Odio que me odies

berebere

Estimado, o no:

Tengo la ligera sospecha de que me odias. No me conoces pero me odias. Nací en Barcelona y, por lo tanto, me odias. He vivido toda mi vida en Catalunya, siento que es el lugar al que pertenezco, he sido padre en Catalunya y tengo la firme intención de vivir siempre en Catalunya. Por lo tanto, es posible que dediques una parte de tu energía vital a odiarme durante el resto de tus días (además pondré mi empeño en estar en este planeta más años que tú).
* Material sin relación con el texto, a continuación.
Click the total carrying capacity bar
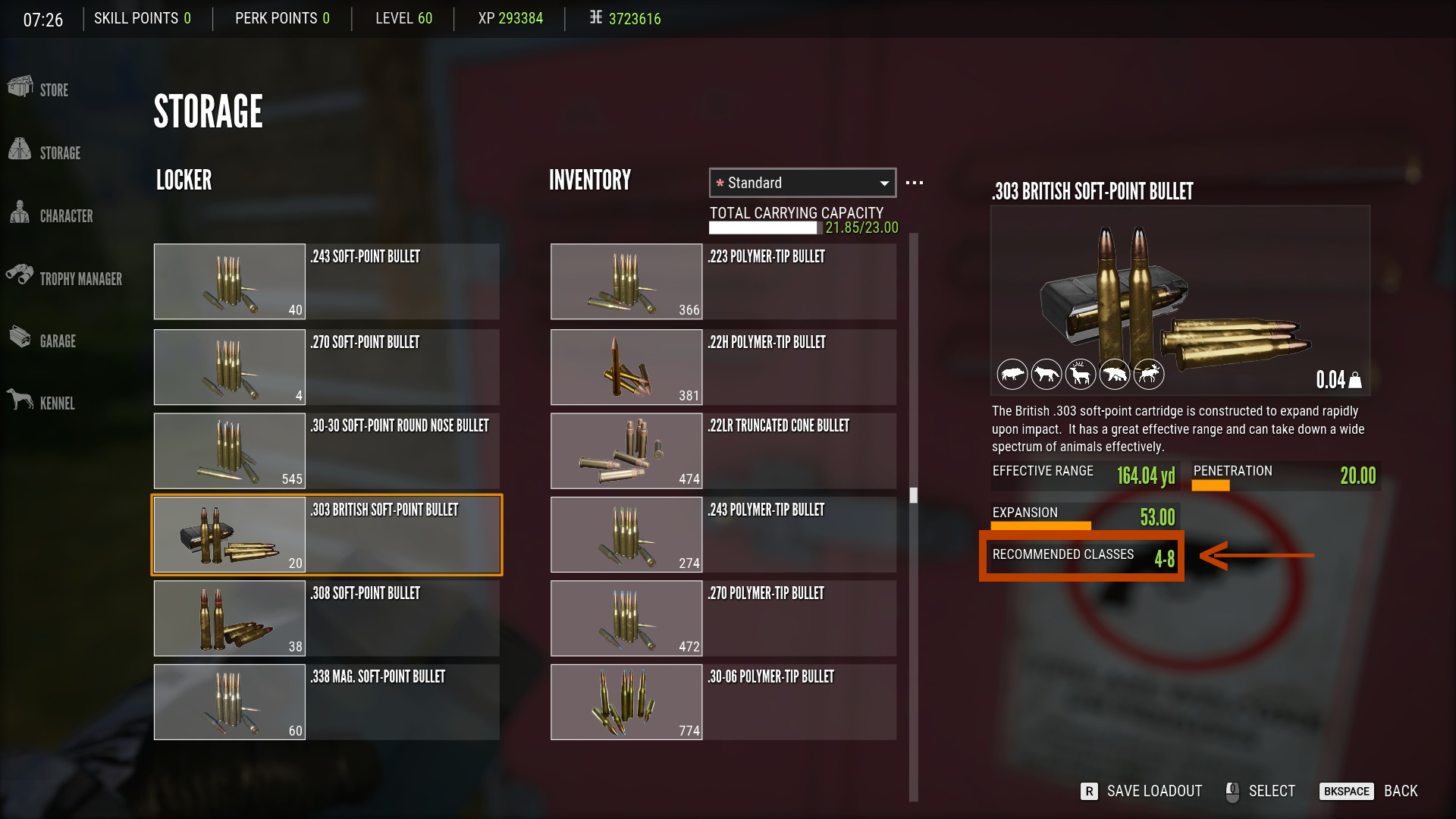The width and height of the screenshot is (1456, 819). [x=764, y=228]
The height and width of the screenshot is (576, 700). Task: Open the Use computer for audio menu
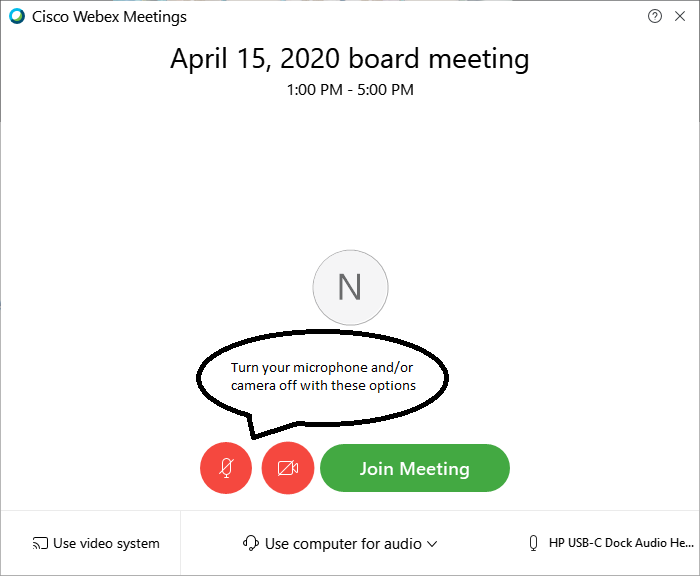coord(340,543)

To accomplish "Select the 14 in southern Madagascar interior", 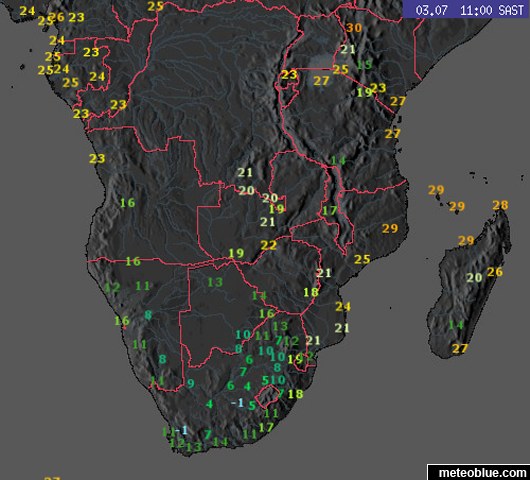I will pos(456,325).
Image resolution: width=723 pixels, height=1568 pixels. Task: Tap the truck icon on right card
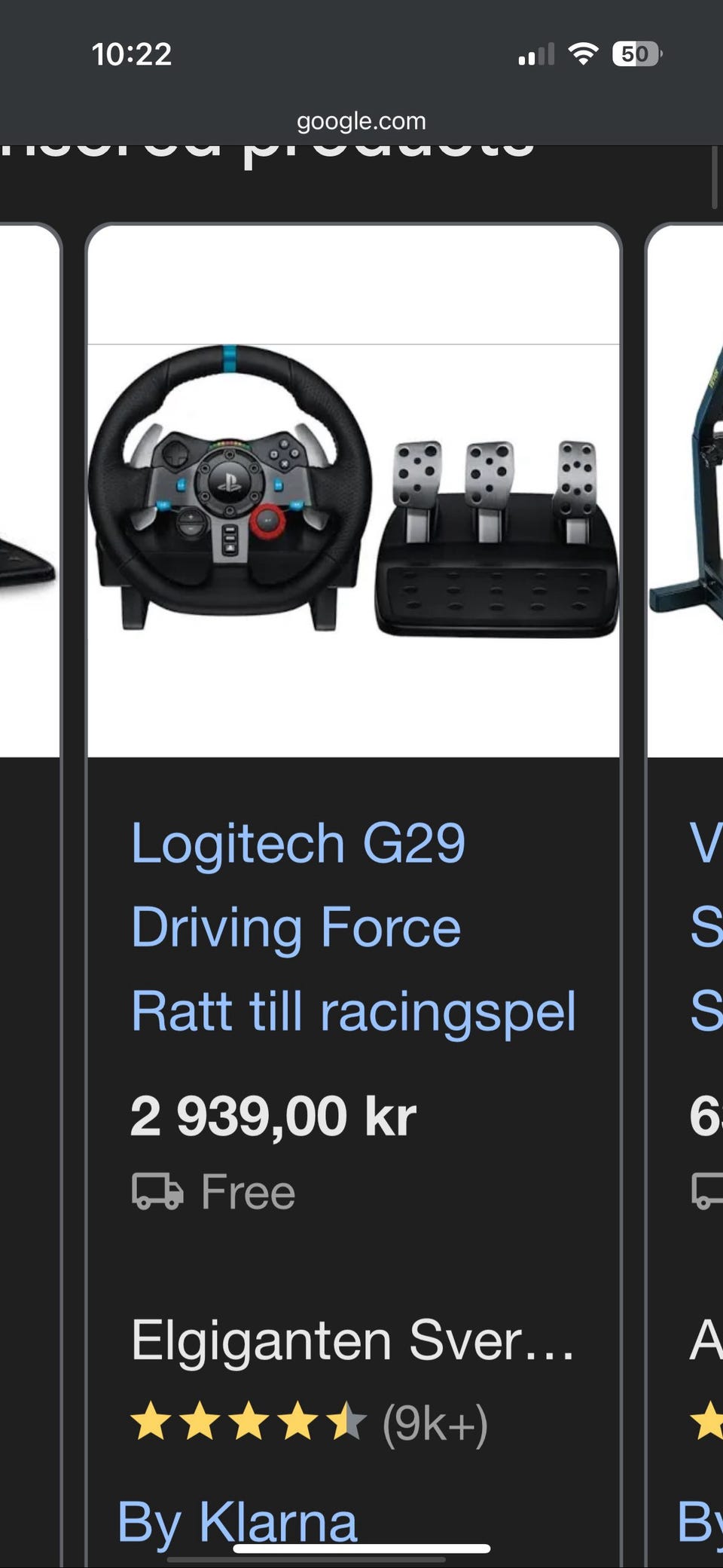point(707,1191)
Vivimos a unos 1000 kilómetros de distancia por carretera. No creo que hayamos hablado nunca. No sabes cómo es mi vida, nunca has podido dialogar conmigo, no sabes cuáles son mis sueños o aspiraciones pero me odias.

Yo odio quemarme. No me gusta. Odio darme un golpe. Odio caerme al suelo. Odio el momento en el que suena el despertador. Odio quedarme atrapado en un ascensor. Odio las barreras personales que nos imponen los odios ajenos. Odio la prepotencia. Odio el autoritarismo. Odio la violencia. Odio que se odie a otro ser humano, especialmente cuando no se le escucha. Odio los estereotipos. Odio los prejuicios. Odio la marginación. Pero no odio a las personas, no odio su origen, no odio sus adscripciones sentimentales, no odio el color de su piel, no odio su orientación sexual, ni su género, ni sus consumos culturales, ni su religión, ni sus creencias políticas, ni su equipo de fútbol favorito.
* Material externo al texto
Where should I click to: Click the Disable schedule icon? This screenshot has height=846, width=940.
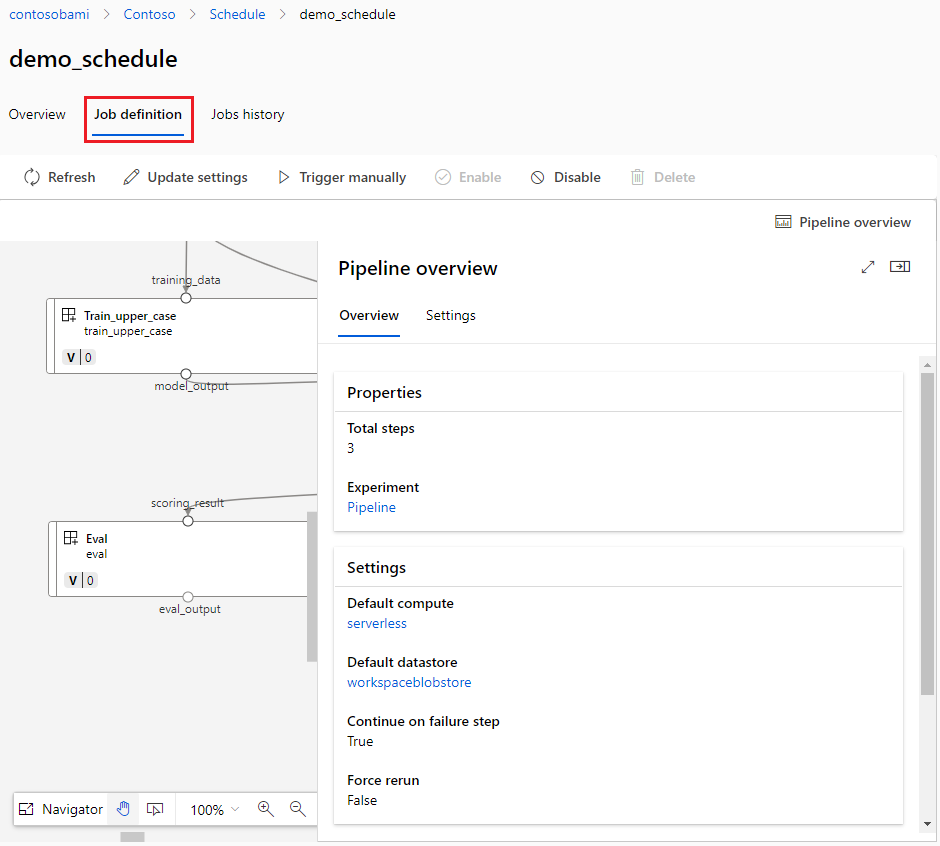coord(538,177)
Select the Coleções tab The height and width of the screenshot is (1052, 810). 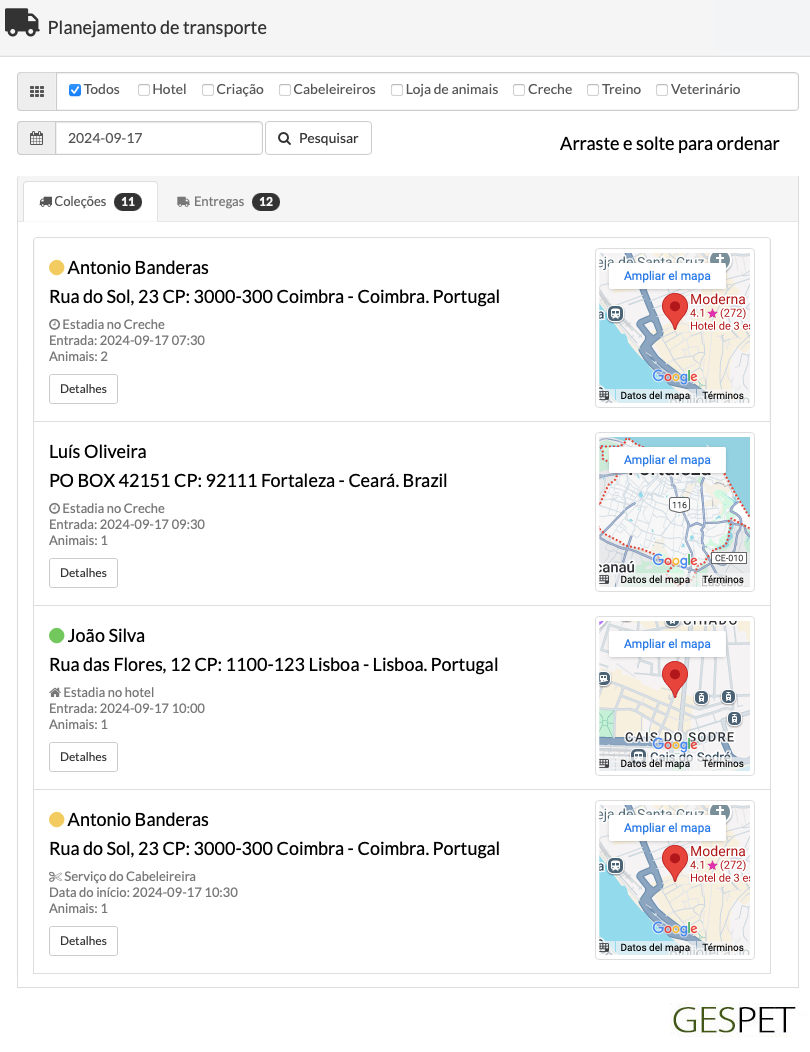91,201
A veces es difícil dejar de escuchar las peores voces que resuenan en nuestras cabezas, aquellas que se hacen presentes en momentos en los que sentimos que la injusticia nos inmoviliza los brazos y nos tapa la boca. Resulta complicado desactivar los mecanismos del odio que tienden a anular nuestras creencias más profundas: el respeto, la convivencia, la pertenencia a una categoría tan especial como la de ser humano… El odio es un escape de agua incontrolado que llena todos los espacios vacíos; el odio es maleable, flexible, se adapta a todo tipo de situaciones y cabe en todo tipo de discursos. El odio es un instrumento de control social, como el miedo. Y el odio se transmite: entre personas, entre colectivos o, incluso, entre generaciones.

Yo no te odio porque no eres fuego que quema, ni un golpe, ni una caída al suelo, ni un ascensor que se detiene entre dos plantas. No te odio porque no te conozco. Pero, sobre todo, no te odio porque eres un ser humano. Eso sí, odio que me odies. Pero, ¿sabes qué? Es tu problema. Hay equipajes que pesan mucho. Y el peor enemigo para el viajero es un equipaje demasiado pesado.